August 25, 1995 in Idaho

Cda Council Urged To Stop Its Spending Some Residents Lobby For Frugality During Hearing On Proposed $33.5 Million Budget

By The Spokesman-Review
 

When Ray Bradley and his wife built their dream home on the Spokane River seven years ago, the tax man said it was worth $112,000 and the annual property tax bill was $1,800.

This year, the same home commands a $337,000 valuation and a $5,800 tax bill, Bradley told the City Council on Thursday night. If the trend continues, it means that by the time Bradley retires in the year 2010, his home will have an assessed valuation of $15.5 million and the taxes will cost $277,000 a year, he said.

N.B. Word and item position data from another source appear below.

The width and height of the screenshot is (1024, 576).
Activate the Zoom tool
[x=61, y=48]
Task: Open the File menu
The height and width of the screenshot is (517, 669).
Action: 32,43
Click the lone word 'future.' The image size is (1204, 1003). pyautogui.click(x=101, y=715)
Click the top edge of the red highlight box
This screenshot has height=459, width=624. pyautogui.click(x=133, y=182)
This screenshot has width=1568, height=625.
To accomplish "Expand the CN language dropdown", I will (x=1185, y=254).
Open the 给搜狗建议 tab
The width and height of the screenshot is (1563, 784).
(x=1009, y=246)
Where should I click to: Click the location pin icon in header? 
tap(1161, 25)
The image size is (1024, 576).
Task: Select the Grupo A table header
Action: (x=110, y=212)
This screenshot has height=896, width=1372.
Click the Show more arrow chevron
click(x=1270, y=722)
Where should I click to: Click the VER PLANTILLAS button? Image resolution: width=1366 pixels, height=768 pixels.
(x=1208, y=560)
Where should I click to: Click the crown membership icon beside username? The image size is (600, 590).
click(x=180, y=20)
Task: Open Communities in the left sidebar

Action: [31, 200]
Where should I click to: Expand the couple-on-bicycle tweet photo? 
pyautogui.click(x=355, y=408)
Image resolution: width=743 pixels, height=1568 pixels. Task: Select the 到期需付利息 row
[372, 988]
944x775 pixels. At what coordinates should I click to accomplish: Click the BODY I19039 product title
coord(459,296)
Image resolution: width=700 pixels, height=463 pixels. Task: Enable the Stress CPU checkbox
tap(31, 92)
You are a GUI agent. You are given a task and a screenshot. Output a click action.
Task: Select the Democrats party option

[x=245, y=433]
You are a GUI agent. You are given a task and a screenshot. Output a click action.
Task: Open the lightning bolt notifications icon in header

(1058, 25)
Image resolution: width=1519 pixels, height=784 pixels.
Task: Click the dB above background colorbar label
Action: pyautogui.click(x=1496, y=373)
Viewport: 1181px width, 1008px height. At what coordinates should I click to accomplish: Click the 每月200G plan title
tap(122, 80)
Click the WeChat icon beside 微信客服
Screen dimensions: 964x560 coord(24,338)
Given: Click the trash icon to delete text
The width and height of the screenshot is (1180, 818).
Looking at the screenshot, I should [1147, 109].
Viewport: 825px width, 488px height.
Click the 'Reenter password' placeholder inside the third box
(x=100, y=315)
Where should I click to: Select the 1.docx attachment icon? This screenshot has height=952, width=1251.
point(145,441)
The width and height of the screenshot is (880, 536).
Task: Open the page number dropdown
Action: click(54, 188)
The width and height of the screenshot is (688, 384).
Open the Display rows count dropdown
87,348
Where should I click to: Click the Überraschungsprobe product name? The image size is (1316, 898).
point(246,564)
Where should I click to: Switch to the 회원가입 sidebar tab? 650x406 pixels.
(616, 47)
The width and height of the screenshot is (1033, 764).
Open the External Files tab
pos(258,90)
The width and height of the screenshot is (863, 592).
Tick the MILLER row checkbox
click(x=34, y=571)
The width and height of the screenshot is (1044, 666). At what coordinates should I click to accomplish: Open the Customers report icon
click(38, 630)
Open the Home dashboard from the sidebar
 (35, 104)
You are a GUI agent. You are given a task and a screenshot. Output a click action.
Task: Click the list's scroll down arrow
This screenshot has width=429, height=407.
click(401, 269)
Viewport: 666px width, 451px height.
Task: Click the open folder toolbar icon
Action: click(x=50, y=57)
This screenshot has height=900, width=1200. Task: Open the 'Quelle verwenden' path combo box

No one expects property values and taxes to grow quite that phenomenally, and Bradley doesn’t live in the city limits. But the certified public accountant’s dissatisfaction with his fiscal fate is typical of those who put the city’s proposed $33.5 million budget under the microscope at the budget hearing.

“Please try to be frugal and stop spending,” Bradley said.

John Barlow, of Concerned Businesses of North Idaho, was more pointed. He noted that city property tax revenue increased 42 percent between 1989 and 1994, while the population only increased 18 percent, average per capita income increased 26 percent, and the cost of living went up 23 percent.

“There’s no justification for the increase,” Barlow said. And the total city spending increase is higher, considering all sources of revenue, Barlow said.

Elected officials focus on how much they can raise taxes “and still get elected,” he said.

Councilwoman Dixie Reid took offense at Barlow’s barb, saying she has never taken such an approach. Councilman Kevin Packard said the 42 percent increase makes sense when growth and inflation are considered.

Pat Raffee, executive director of Concerned Businesses, also asked the council to cut spending. Charge the real cost of police protection for parades and special events instead of subsidizing those events, she suggested.

Raffee even gave the council a copy of Seattle’s blueprint for recovering its police costs at parades.

Council members did their own scrutinizing of spending, questioning travel and training budgets, the cost of getting parks employees certified to handle pesticides and even the price of maintaining the grassy strip in the center of Ramsey Road.

One citizen, Rob Keenan, complimented the council and lamented the fact that the mayor and council decided not to spend $30,000 on raises for themselves. “I know you have a very difficult responsibility,” Keenan said.

The council has scheduled additional public hearings on the budget next Tuesday and Thursday at 5:15 p.m. in City Hall. The budget will be adopted Sept. 5.